Nudity detection in AI - why diverse data sets matter
One of my first jobs was as a nudity moderator for Vodafone. People would send in photos and videos and I'd have to manually classify whether they featured nudity or were otherwise unacceptable.
It was a bizarre job - one I've discussed before - but today, wouldn't we just throw an AI at it?
I recently read "How AI/ML algorithms see nudity in images - Comparison of image moderation APIs by Microsoft, Google, Amazon and, Clarifai" - a blog post by DataTurks.
In it, they use a training set of images - a mix of "safe" and "nude" - to see how accurate various automated image moderators are.

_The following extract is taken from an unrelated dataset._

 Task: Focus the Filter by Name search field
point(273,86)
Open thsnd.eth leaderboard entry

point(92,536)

I downloaded the dataset (I did this on my personal computer - not my work laptop!) It is a dreadful dataset and is an amazing example of how poor data can give misleading results.
Lack of data
There are 180 images in the set. 90 nude, 90 innocent. That's not enough images to do a proper comparison. Even if only one nude image is misclassified, that will dramatically change the reported accuracy of the system.

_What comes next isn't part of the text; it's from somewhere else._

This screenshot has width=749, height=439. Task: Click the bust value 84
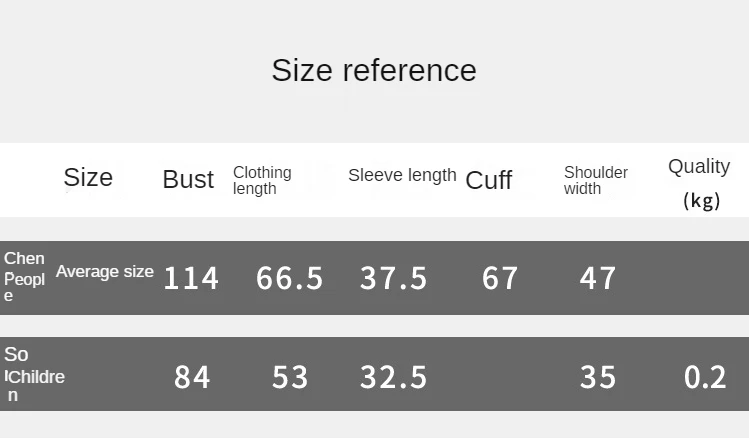click(x=192, y=377)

For a test like this, you need to compare hundreds of thousands of images otherwise small errors give a distorted impression of reliability.
Lack of diversity
If you look at the provided sample of "safe" images, you may notice something odd. All the women have blonde hair and fair skin.
I'm not going to get into a discussion on ethnicity and the Fitzpatrick Scale - but out of the 90 nude images, I counted only 15 images featuring non-white women.
By comparison, there were around 31 blondes and 7 redheads. Does that sound representative of the world?
Lack of diversity
To quote Kryten:
The nude data set only features women. Male nudity is, apparently, not worth considering.
Perhaps that's why so many of my friends get unsolicited dick-pics? No one is training the data correctly?
Copyright and Consent
Who owns the copyright in the images? There's no provenance provided. While some of the photos are clearly professionally shot - others look like they are stolen selfies.
Do people know that their intimate photos are being used to train and evaluate machine learning models? Can they remove their consent from being part of this data set?
Source
This database of images is called Yet Another Computer Vision Index To Datasets (YACVID) - and was last updated in 2009.
I hope no one is using it for training an AI. But I'd also argue that it is unsuitable for evaluating AI performance as well.
Andy Mabbett says:
Joy Buolamwini's Wikimania 2018 keynote presentation, "The Dangers of Supremely White Data and The Coded Gaze", is very pertinent:
https://www.youtube.com/watch?v=ZSJXKoD6mA8